Creator Series introduces the individuals who are using their inspiration and talent to push football culture forward.
Kitty Burne plays for North London's Goal Diggers FC, a North London football club who are campaigning to correct perceptions of women and non-binary people in the game.
Favourite team and player?
I don’t follow league football too closely anymore because I’d rather spend my time playing. However, I love to go with my teammates to watch the Lionesses, especially during tournaments. Fran Kirby is probably my favourite player, she’s scored some very impressive goals and always brings a bit of sparkle to the match.
What was the response like to the Kickstarter campaign?
GDFC has had an incredible Kickstarter campaign. There is an astounding amount of work that goes on behind the scenes by very dedicated team mates. The club has grown at an astounding rate and it’s so refreshing to see up to 50 women and non-binary people from across London attend training.
How is the team doing?
GDFC are a mixed ability team and we compete in 5, 7, 9 and 11 a-side competitions.
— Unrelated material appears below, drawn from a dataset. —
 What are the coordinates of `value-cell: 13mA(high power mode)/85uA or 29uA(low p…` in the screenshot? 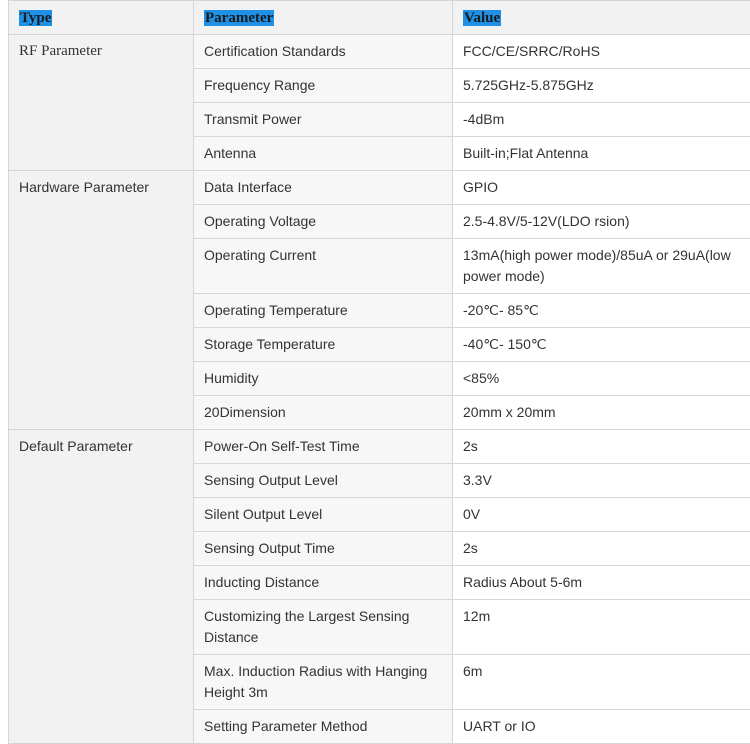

Last time I checked I think we were top or second of the 11-aside league and we have 3 teams competing in a weekly 5 a-side tournament too.
GDFC’s real success is in two ways: the first is how many women show up each week and continue to play with a smile on their face; the second is the rate of improvement especially among beginners. There are some girls who only started playing a year or so ago and are already key figures in our squad.
How important do you think it is that non-binary language is used in pro football?
I’m a big fan of non-binary language being used in everyday life anyway, but I know it’s tricky when sports are divided into ‘men’ and ‘women’ competitions.
When people ask if I play “women’s football”, I say “no, I play football, it’s the exact same sport”.
What more do you think clubs and brands should be doing?
There’s a lot that needs to be done, the vast majority of sport shown on TV is men’s sport, although women’s sport is becoming increasingly popular, it still is no where near equal.
There have also been some good campaigns by big clubs, for example QPR women and juniors to promote LGBT+, especially in grassroots football. These types of campaigns and awareness should also be involved in the Professional men’s leagues too.
The Euros drove a lot of interest in the women’s game. How would you describe the scene right now?
There is definitely a growing movement for women’s football and that’s fantastic. The great thing about GDFC is that it welcomes people of all abilities so a lot of adults are starting to learn how to play because it might have been less accessible or less common for them as a kid.
There is a big crossover between football culture and fashion, how important is that to you?
The football fashion crossover is a part of my identify, I’ve always dressed as a ‘tom boy’, probably because I wanted to wear the same thing that the boys I was playing with when I was 10 were wearing. I don’t feel as comfortable in particularly feminine clothes and some girls on my team dress in a similar way. Of course there are other girls who leave the football kit on the pitch and don’t portray it as part of their identity. Either way is great.
What are your passions outside of the game?
I’m currently studying for a law degree and hoping to go into immigration law. I also do lots of pilates and yoga (which I’ve found has helped to prevent injuries), and I’m teaching myself the piano too. I’ve got quite a few female friends who do stand up and I love going to watch that, I’ve sometimes thought I should give that a try at some point!